Rolling Update Downtime Issue with Temporal Deployment:

Hello everyone,
We’re facing a persistent issue with our Temporal deployment that’s causing brief downtime during rolling updates, and we’re hoping to get some insights and suggestions from the community.

Problem Description:
Our Temporal cluster, deployed using the official Git repository, is generally working well. However, when we perform a rolling update, the process doesn’t seem to complete seamlessly, leading to a minimal but noticeable downtime.
We suspect our rolling update strategy might be the cause, and we’d appreciate any guidance on how to optimize it.

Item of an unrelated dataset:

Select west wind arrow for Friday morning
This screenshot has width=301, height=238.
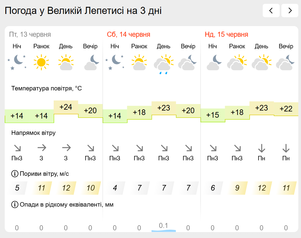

Our Current Configuration:
We’re using a standard Kubernetes Deployment with the following strategy:
YAML

strategy:
type: RollingUpdate
rollingUpdate:
maxSurge: 1 # Max number of pods that can be created above the desired number of pods
maxUnavailable: 1

Questions for the Community:
Is this a common issue, and what are the typical causes of downtime during Temporal rolling updates?
Based on our configuration, what changes would you recommend to achieve a zero-downtime rolling update?
What’s the best-practice deployment process for a production Temporal cluster? Are there specific health checks, pre-stop hooks, or readiness probes we should be using?

Any help or a pointer in the right direction would be highly appreciated! Thanks in advance!

Regards,

Nagendra Amuri